I wore one today I was so proud!
I hope this helps someone who is trying to print white ink on black shirts and finding it difficult to get a quality print.  

*PRE-HEAT!* 

(If someone already discovered this (which I am sure they have), please don't ruin my moment...I feel special!!  )


----------



## ragees (Jan 23, 2008)

I dont really understand but it sounds kinda weird...
also what temperature do you preheat the and then I think it would be a bit dangerous printing the warm shirt and maybe risking to start curing the ink while it's still in the screen.
How many shierts did you do??
it would take a hell of a long time to preheat every shirt.


But hey nice of you sharing this.
I'll be trying it on one of my own shirts at the end of the run or something.

Thanks


----------



## BusinessGirly (Dec 3, 2007)

ragees said:


> I dont really understand but it sounds kinda weird...
> also what temperature do you preheat the and then I think it would be a bit dangerous printing the warm shirt and maybe risking to start curing the ink while it's still in the screen.
> How many shierts did you do??
> it would take a hell of a long time to preheat every shirt.
> ...


I have no idea what temperature it was, I was using a heat gun. I had it on high and heated the shirt for about 10 seconds...not the whole shirt, just the print area which was only about 10 inches wide and 2 inches tall.

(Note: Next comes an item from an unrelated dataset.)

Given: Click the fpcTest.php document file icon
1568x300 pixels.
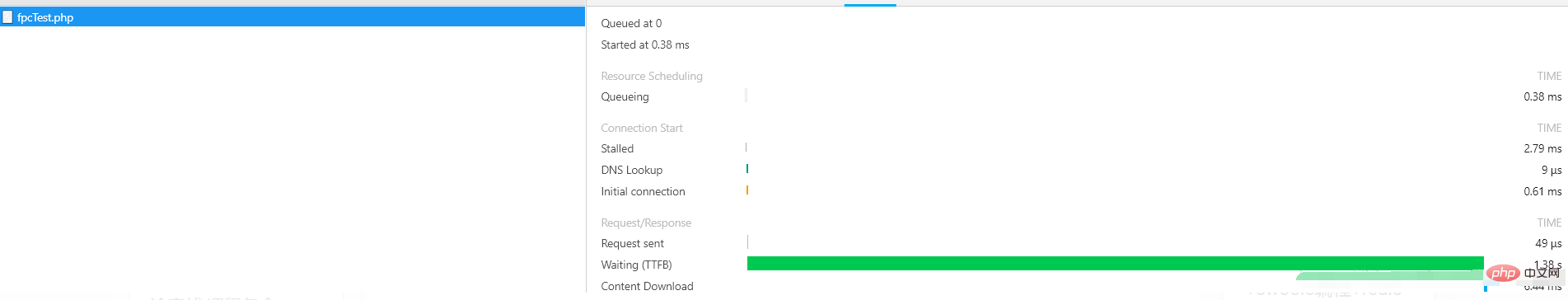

I would think it would cure the ink on the screen also, but somehow it didn't. The ink got kinda soft...more fluid. I only printed 12 shirts which took me about 2 hours (about 10 minutes per shirt). But remember this was my first run since I got my equipment and I hope to increase my speed with experience.  

But I said that to illustrate how much time I had the ink on the screen...2 hours with heated shirts and no curing on the screen. When I was done I reclaimed the left over ink and pressure washed any ink remaining from my design with the appropriate chemical and put it away to use again.

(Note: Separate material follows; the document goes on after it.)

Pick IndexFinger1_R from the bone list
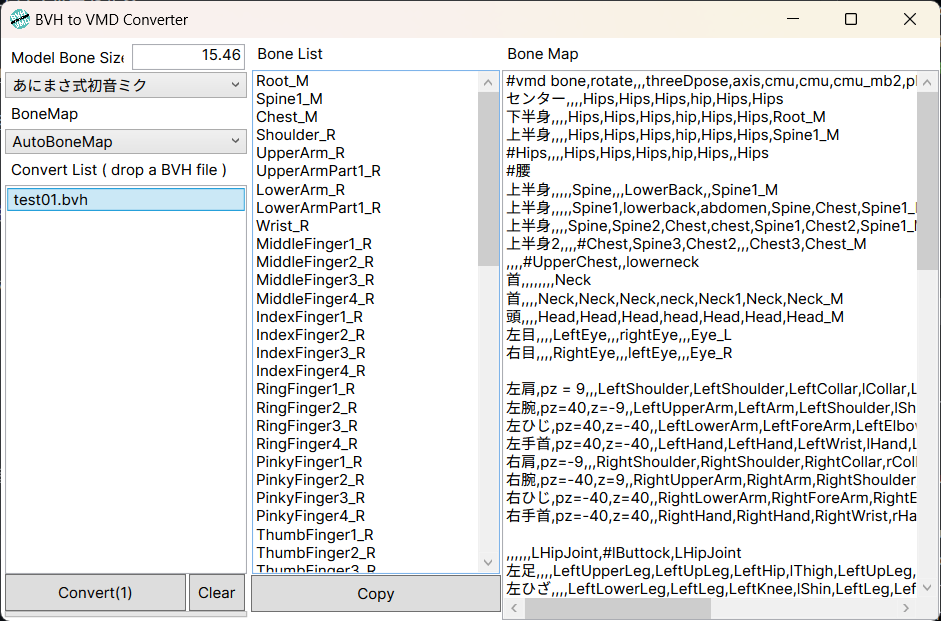The image size is (941, 621). (309, 317)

I actually printed 6 more shirts with the same screen and technique yesterday and they all came out perfect again! So the screen was not clogged with any residual ink or anything like that. It worked just the same as before.


----------



## macmiller (Jul 23, 2007)

i do that with the flash, it helps take out moisture (aka shrink) so that after the you flash the first print, it's already "preshrunk" and makes the 2nd print line up way better.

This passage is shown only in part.